If either 1500 people did not turn out with placards supporting Palestine Action or left before arrests, this represents a failure by Defend Our Juries to meet its own stated aims and objectives. Worse, if the 857 people arrested is a true reflection of Palestine Action supporter turnout, DOJ may have, perhaps accidentally, broken their promise not to go ahead without 1000 people committed to the action.
More to the point, following 6 September, the Government doubled down on the decision to ban Palestine Action, meaning that roughly 1500 arrests later, the DOJ strategy of clogging up and breaking down the legal meat-grinder on account of the sheer numbers of fodder being fed into the system during a storm of popular outrage has failed already. Nevertheless, DOJ is undeterred, now claiming, with regards to the 4 October action plan,
“charging and prosecuting another 1,500 people for Terrorism Act offences, in addition to the 1500 already arrested, would be beyond the capacity of the state, given the current situation in the criminal justice system. These thoughts were echoed in the House of Lords, with peers urging the arrests and prosecutions to stop when they were not in the interest of the public.”

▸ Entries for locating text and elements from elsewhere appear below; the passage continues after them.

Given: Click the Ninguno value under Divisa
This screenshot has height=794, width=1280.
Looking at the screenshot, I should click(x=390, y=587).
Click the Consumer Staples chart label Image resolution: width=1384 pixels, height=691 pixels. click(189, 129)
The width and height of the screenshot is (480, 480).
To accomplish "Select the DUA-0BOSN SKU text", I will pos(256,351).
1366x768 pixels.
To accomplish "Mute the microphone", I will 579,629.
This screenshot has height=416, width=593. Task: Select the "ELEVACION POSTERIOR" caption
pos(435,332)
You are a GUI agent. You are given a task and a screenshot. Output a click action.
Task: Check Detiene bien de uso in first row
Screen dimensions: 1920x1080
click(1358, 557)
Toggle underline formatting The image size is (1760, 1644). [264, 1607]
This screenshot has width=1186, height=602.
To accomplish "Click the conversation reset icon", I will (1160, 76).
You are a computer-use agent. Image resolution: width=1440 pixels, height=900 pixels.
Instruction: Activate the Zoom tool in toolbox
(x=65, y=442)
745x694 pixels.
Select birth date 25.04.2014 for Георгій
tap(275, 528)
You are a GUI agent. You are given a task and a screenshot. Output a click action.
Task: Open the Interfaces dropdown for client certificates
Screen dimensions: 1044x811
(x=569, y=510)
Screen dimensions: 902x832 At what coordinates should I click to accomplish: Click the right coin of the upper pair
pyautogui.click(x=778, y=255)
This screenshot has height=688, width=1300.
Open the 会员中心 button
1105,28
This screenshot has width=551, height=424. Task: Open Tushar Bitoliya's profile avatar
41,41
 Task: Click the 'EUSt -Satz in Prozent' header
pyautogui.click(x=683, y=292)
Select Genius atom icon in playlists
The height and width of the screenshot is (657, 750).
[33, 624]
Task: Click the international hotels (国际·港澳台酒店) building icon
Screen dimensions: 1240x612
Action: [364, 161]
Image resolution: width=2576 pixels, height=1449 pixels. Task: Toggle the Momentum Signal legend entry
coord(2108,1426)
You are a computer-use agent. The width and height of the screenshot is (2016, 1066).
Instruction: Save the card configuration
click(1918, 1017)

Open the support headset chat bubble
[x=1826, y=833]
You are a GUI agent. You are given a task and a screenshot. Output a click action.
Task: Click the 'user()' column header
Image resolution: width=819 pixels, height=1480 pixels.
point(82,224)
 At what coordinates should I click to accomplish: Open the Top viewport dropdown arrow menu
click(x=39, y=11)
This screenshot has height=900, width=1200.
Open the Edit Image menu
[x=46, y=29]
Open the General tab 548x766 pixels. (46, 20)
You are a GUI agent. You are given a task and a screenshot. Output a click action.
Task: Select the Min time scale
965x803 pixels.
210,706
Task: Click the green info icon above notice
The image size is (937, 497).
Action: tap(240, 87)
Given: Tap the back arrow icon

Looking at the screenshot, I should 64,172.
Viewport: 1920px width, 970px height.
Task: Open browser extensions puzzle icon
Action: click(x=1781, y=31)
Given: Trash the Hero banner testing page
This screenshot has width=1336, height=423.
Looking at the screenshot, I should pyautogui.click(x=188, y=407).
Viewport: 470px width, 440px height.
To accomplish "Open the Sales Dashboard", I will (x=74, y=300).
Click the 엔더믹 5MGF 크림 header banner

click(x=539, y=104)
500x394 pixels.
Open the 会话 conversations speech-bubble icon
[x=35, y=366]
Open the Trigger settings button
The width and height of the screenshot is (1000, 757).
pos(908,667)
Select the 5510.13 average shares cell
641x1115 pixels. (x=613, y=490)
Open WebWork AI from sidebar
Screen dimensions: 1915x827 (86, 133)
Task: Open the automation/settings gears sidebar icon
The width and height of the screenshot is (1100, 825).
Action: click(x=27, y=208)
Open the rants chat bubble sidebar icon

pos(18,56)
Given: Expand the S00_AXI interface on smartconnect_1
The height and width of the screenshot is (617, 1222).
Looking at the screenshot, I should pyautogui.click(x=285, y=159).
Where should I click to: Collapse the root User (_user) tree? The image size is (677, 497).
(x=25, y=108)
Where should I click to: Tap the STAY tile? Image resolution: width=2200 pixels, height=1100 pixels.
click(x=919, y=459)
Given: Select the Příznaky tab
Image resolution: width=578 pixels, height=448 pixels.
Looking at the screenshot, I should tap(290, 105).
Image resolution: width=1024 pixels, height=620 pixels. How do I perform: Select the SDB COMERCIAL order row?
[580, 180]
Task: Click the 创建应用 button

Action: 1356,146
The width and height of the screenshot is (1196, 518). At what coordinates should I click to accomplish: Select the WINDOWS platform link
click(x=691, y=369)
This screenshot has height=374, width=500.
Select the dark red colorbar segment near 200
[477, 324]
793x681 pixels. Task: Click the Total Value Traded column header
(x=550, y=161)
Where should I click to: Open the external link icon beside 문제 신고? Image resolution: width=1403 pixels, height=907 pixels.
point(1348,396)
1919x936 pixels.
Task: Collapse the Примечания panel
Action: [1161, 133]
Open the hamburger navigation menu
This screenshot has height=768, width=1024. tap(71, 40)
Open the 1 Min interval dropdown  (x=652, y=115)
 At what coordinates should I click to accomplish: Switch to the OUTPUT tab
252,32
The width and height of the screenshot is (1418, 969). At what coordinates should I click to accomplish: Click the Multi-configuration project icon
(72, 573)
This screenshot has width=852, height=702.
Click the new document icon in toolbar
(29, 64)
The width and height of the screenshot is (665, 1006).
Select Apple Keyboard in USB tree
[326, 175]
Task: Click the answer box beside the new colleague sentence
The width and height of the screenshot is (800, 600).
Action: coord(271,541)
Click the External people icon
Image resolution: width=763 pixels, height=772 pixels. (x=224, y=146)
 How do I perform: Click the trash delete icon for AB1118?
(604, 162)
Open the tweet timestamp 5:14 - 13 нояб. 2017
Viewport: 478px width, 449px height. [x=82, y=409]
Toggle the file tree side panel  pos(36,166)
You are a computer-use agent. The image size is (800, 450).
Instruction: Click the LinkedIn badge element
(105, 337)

It’s important to note here that Defend Our Juries never provided the analysis behind their figures, beyond their own simple assertion that they have worked it out, why they previously miscalculated the capacity of the police to upscale their ability to make arrests on a given day, or why each time they miscalculate, they appear to simply raise the number of arrests required to crash the system by the curiously round figure of 500. The result is that people have been encouraged to get themselves arrested, and potentially convicted, on a false pretext.
As I think is now clear, measuring success by MSM coverage alone obscures DOJ’s more substantial failures. Furthermore, a lopsided evaluation of success, based largely on the scale and positivity of media coverage, provides rhetorical cover that allows the group to move forward, while encouraging every more people to feed themselves into the legal meat grinder every single time. So far, there has been no discernible practical outcome other than an increase on the number of lives potentially ruined through terrorism convictions that can never be spent.
Moreover, the focus on spectacle and media attention obscures the uncomfortable reality of failure and its very serious real-life consequences for those convicted. Instead, it encourages people to repeatedly defer judgement until the next action, which, due its promise of being “the biggest and bestest spectacle yet,” will surely succeed where others have failed; rinse and repeat. Had DOJ actually conducted a reasonable evaluation of their strategy – DOJ’s focus on ever-escalating rehashes of a demonstrably failed strategy suggests they have not – they would surely have stopped at the first wave of mass arrests, when it became clear that their calculations regarding the strength of the system in the face of the pressure exerted by their civil disobedience campaign were completely wrong.
This ongoing failure by DOJ has a history; it is built on the foundation of previous failed strategies by Just Stop Oil and Extinction Rebellion. DOJ's continuation along the same path is preventing a proper evaluation of the drawbacks to the type of criminal-conviction-driven activism.